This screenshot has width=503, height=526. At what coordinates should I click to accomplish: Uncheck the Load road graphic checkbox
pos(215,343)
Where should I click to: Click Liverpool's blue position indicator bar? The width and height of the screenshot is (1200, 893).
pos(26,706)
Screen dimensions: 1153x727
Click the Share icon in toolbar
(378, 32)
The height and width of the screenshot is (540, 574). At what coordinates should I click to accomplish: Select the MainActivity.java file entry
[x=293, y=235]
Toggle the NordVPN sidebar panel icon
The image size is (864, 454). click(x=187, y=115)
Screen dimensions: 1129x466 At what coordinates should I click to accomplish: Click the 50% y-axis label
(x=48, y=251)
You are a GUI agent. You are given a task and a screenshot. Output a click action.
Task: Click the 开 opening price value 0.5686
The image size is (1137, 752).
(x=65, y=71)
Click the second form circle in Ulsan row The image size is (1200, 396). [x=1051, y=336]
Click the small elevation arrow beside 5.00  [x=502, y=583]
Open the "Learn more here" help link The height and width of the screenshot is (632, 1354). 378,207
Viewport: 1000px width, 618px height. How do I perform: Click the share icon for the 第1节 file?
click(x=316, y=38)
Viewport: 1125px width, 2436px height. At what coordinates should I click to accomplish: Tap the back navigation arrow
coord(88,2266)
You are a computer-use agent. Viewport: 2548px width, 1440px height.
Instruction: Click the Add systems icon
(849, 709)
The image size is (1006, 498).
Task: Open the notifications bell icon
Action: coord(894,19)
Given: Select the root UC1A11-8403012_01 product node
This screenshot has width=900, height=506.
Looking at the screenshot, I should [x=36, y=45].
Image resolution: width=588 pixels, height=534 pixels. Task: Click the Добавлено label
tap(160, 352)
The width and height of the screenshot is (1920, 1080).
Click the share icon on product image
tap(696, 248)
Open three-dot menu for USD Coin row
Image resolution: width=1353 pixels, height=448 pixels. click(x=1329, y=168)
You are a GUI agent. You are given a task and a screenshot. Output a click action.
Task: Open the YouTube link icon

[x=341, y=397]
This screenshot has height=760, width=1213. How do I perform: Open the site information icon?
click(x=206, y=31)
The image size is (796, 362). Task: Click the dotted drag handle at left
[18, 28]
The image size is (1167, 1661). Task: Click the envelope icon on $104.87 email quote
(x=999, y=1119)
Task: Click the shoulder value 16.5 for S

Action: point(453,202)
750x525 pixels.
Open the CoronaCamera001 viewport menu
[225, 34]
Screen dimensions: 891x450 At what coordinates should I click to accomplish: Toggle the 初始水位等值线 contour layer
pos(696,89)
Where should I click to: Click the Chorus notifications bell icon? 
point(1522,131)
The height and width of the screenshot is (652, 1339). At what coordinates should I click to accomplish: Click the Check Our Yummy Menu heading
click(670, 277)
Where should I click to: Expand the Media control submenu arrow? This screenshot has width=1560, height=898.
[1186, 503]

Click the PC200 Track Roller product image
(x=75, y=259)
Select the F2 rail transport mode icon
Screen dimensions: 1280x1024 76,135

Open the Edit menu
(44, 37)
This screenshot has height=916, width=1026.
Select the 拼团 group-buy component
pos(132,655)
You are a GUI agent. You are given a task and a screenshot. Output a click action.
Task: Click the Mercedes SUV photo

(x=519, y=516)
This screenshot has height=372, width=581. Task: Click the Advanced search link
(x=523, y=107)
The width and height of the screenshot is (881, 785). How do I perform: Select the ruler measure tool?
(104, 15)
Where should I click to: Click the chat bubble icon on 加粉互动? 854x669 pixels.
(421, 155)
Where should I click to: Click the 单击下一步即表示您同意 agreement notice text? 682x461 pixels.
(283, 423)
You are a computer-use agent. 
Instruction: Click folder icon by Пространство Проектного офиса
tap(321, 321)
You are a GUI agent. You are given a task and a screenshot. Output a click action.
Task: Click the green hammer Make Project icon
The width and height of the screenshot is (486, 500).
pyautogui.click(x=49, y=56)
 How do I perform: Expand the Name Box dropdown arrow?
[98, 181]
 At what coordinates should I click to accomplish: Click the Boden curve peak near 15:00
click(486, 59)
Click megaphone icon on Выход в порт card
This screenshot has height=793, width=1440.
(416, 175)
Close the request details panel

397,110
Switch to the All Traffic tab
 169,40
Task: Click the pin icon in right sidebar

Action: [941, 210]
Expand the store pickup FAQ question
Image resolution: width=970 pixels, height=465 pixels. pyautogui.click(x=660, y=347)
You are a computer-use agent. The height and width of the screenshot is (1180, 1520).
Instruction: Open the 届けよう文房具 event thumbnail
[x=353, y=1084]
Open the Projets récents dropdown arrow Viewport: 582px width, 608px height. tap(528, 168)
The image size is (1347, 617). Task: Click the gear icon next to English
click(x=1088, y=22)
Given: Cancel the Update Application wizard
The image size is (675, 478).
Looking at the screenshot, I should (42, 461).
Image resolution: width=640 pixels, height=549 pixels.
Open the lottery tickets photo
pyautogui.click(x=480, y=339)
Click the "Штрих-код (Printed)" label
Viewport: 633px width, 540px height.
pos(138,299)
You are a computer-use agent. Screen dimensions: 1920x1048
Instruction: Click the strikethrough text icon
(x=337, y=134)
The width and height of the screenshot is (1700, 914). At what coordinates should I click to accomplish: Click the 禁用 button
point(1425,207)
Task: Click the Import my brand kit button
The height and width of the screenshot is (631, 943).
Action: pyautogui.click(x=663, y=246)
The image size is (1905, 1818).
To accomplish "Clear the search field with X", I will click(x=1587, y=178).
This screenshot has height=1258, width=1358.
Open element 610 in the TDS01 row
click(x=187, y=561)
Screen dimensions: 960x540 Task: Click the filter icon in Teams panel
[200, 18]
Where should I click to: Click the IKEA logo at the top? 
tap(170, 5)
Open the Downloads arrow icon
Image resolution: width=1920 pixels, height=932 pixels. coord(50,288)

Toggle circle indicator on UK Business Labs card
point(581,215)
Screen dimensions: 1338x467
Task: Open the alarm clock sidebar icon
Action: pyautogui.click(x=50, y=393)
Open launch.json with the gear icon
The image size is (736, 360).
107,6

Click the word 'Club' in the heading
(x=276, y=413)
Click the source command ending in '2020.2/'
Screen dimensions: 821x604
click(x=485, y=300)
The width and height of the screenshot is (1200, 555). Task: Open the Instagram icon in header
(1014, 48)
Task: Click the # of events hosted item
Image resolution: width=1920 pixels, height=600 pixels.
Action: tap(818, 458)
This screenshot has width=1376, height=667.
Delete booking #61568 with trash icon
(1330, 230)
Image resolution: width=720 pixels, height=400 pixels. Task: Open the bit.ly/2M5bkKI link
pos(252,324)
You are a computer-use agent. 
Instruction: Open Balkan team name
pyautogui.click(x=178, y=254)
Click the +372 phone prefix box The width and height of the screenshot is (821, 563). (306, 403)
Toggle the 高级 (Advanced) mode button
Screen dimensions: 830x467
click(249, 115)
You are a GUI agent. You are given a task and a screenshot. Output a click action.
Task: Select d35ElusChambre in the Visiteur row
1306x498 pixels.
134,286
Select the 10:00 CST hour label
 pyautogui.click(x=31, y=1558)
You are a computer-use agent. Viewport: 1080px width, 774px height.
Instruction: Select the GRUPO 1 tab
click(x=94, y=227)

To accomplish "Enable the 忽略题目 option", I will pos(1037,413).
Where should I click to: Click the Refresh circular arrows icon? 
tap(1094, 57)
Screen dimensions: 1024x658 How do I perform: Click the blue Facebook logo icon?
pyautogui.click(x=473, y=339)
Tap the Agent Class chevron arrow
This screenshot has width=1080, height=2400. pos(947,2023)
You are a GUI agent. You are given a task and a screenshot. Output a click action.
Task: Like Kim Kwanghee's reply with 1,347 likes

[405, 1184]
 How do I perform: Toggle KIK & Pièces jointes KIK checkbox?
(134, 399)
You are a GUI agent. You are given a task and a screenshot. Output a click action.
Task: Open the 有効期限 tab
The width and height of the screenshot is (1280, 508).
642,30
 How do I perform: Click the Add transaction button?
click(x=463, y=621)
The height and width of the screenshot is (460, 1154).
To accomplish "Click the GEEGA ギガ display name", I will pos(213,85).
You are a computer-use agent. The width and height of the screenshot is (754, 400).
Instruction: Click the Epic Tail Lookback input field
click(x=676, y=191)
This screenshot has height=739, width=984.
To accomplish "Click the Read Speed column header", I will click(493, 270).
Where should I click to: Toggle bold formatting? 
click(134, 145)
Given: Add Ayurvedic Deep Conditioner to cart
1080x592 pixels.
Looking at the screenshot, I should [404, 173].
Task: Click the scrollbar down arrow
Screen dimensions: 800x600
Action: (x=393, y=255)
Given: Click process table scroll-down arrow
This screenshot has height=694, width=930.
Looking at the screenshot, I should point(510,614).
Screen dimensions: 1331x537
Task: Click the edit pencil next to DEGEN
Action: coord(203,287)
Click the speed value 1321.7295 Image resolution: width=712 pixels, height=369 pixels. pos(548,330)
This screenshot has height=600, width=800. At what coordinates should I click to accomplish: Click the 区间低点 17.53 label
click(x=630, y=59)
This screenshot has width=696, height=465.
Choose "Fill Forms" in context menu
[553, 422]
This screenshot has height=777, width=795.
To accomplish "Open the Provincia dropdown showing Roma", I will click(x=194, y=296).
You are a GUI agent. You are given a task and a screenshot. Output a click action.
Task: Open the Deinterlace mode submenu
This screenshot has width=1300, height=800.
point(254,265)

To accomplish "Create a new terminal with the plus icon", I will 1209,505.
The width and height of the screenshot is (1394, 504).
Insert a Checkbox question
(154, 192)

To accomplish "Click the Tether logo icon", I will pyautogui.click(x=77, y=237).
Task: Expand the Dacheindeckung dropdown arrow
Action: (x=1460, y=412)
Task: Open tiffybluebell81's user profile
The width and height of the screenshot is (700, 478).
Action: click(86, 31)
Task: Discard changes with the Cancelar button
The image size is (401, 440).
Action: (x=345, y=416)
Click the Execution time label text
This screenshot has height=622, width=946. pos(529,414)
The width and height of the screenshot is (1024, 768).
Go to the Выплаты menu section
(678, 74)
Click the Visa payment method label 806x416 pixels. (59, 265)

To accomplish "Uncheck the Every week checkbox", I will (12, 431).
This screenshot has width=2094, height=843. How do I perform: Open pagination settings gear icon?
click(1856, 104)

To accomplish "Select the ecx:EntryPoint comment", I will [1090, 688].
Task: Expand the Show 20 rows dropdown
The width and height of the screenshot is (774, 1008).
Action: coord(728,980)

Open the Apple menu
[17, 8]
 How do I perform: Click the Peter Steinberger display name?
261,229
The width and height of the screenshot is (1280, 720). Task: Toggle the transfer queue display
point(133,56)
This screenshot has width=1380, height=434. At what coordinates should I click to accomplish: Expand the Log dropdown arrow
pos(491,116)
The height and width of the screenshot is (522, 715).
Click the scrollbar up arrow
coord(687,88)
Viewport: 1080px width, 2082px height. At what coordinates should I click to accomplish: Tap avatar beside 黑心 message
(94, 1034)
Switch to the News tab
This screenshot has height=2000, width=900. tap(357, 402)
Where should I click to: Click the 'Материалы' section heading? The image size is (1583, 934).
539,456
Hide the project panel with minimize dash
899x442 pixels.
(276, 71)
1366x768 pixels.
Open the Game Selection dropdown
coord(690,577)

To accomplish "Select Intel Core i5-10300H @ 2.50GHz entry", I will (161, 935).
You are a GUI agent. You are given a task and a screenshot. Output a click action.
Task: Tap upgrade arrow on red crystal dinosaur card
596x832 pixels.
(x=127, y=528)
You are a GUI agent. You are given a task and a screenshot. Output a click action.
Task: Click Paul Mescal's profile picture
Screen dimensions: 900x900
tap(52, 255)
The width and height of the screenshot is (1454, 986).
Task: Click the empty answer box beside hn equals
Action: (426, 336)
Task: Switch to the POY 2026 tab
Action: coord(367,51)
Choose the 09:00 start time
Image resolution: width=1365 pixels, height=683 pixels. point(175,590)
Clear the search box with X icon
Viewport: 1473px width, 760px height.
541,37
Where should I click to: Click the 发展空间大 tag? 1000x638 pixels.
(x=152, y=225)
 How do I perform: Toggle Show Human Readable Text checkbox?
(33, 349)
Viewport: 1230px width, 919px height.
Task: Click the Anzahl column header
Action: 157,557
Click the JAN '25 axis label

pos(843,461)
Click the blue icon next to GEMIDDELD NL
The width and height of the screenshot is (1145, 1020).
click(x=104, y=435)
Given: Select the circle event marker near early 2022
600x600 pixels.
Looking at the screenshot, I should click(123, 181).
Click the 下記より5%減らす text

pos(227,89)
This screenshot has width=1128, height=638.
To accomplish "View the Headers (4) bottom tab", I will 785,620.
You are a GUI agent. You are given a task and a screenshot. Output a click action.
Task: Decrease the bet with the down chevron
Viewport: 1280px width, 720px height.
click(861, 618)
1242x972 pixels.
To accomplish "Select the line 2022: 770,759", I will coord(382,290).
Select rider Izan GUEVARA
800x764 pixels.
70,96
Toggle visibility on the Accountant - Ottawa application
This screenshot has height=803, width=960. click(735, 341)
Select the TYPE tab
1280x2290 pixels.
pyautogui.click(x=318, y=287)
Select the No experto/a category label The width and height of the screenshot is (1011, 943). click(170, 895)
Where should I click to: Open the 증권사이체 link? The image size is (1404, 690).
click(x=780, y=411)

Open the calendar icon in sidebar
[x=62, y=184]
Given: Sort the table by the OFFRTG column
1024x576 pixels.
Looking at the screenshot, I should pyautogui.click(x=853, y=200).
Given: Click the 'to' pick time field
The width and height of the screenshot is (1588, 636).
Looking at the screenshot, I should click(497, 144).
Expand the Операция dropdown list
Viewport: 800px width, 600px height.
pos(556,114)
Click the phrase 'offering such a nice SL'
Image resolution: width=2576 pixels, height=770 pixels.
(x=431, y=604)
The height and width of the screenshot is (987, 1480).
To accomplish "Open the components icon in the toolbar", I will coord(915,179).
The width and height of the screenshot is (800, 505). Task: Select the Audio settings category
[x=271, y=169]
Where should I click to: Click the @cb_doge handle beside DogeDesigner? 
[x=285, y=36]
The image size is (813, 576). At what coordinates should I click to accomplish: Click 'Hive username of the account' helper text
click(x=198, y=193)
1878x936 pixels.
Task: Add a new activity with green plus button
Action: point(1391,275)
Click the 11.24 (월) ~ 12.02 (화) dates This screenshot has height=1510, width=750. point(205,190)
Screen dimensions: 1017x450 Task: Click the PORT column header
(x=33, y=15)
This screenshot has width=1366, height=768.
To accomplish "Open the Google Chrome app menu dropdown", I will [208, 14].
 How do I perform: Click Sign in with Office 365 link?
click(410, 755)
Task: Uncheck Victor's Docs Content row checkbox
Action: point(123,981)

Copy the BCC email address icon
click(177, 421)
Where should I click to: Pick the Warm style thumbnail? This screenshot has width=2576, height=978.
----------
- **THE PROBLEM**
Find all the lines with "profile" in the data and copy them.

- **SOLUTION**
Task: Open tiffybluebell81's user profile
Task: Click Paul Mescal's profile picture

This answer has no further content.